**Trecho**
Expectativas e possibilidades

O novo Governo surge então das ruinas desta hecatombe, com uma pobreza de 25% e um terço da população com insegurança alimentar, segundo o Programa Mundial de Alimentos. Com apenas três representantes parlamentares de seu partido, o novo presidente dissolveu o Congresso e adiantou as eleições legislativas para 14 de novembro.

Vijay Prashad resume os dilemas que enfrenta: “O primeiro desafio será ampliar o bloco parlamentar para poder implementar sua agenda. Em segundo lugar, surge a pergunta sobre o que fará com os pagamentos da dívida externa, tendo em conta que a quarta parte dos ingressos de Sri Lanka se destina aos possuidores de bônus. Deixará de pagar? Pedirá mais empréstimos? E, em terceiro lugar, qual será sua agenda de desenvolvimento? Cobrirá as necessidades imediatas da população ou apostará nos investimentos, pensando no médio e longo prazo? A primeira opção poderia ter vantagens imediatas, mas a segunda poderia manter a esquerda no poder durante uma geração”.

**Material apresentado**
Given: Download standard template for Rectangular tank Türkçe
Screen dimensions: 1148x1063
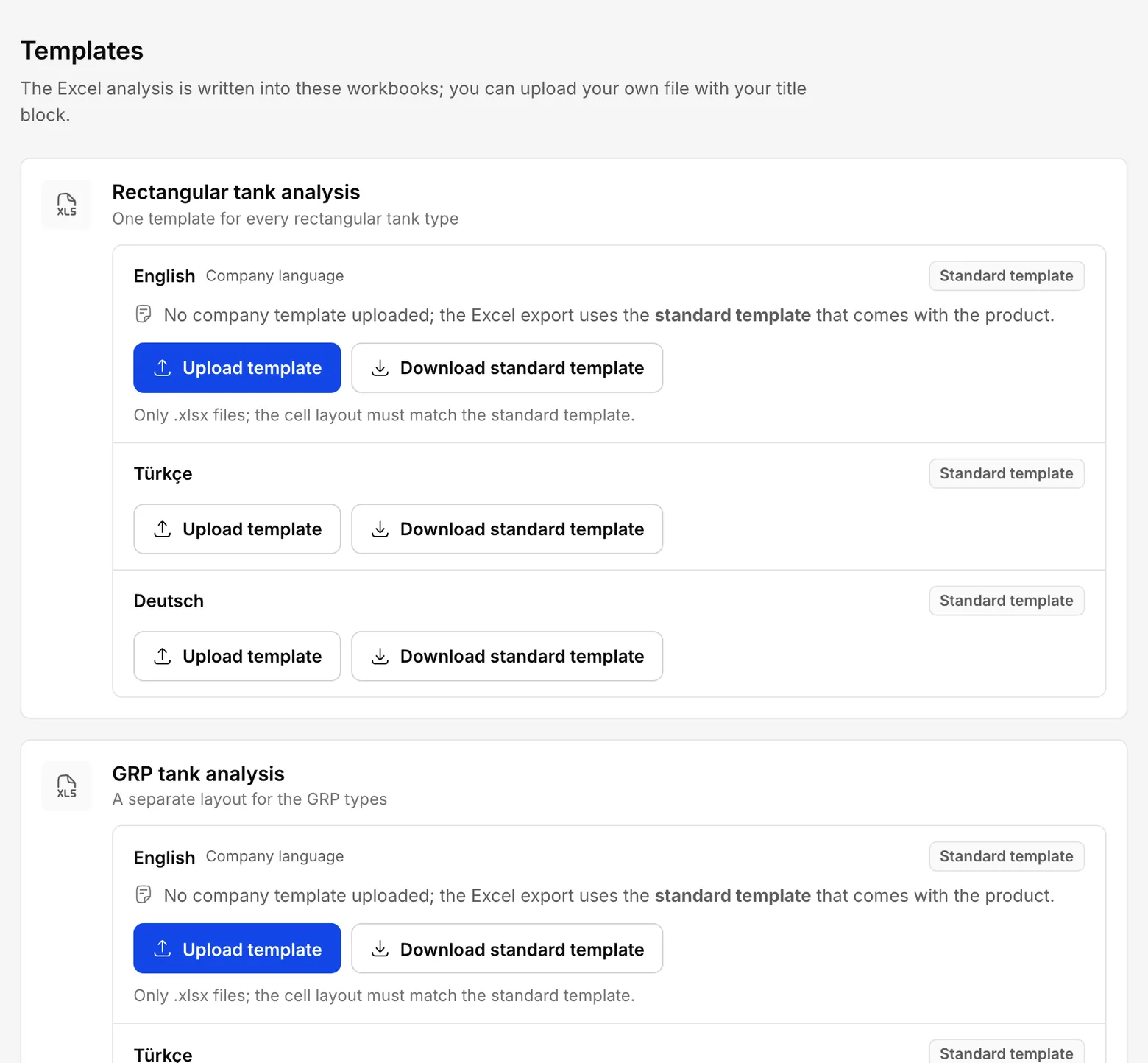Looking at the screenshot, I should point(507,529).
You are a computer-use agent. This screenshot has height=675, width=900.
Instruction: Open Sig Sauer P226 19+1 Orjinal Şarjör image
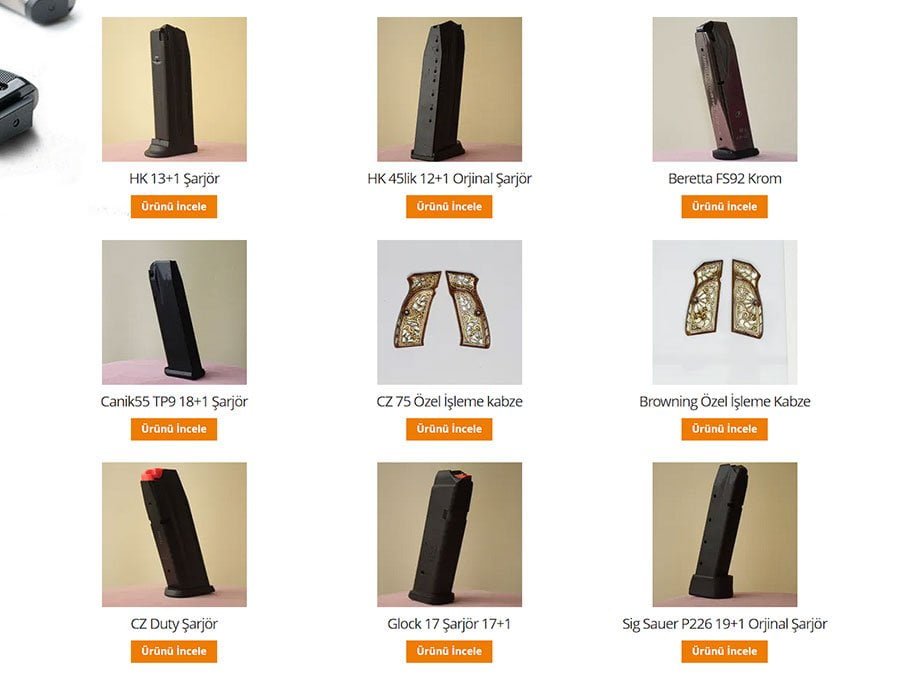coord(725,534)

**Explorar o material**
#1 De acordo com o trecho, para que data o novo presidente adiantou as eleições legislativas?
#2 Retome o trecho sobre o novo governo do Sri Lanka e continue-o a partir da última frase.

**Resultados das tarefas**
#1 Para 14 de novembro.

#2
“A esquerda da região está muito enfraquecida, no entanto a vitória do PNP é uma injeção de ânimo e, se conseguir mudar a dinâmica dominada pelo FMI, terá boa repercussão: poderia ter resultados imediatos na região”

Outra incógnita é como jogará AKD na disputa geopolítica global. Na semana passada recebeu o chanceler da Índia, com quem acertou aprofundar a cooperação bilateral. Também será chave conseguir o apoio da China.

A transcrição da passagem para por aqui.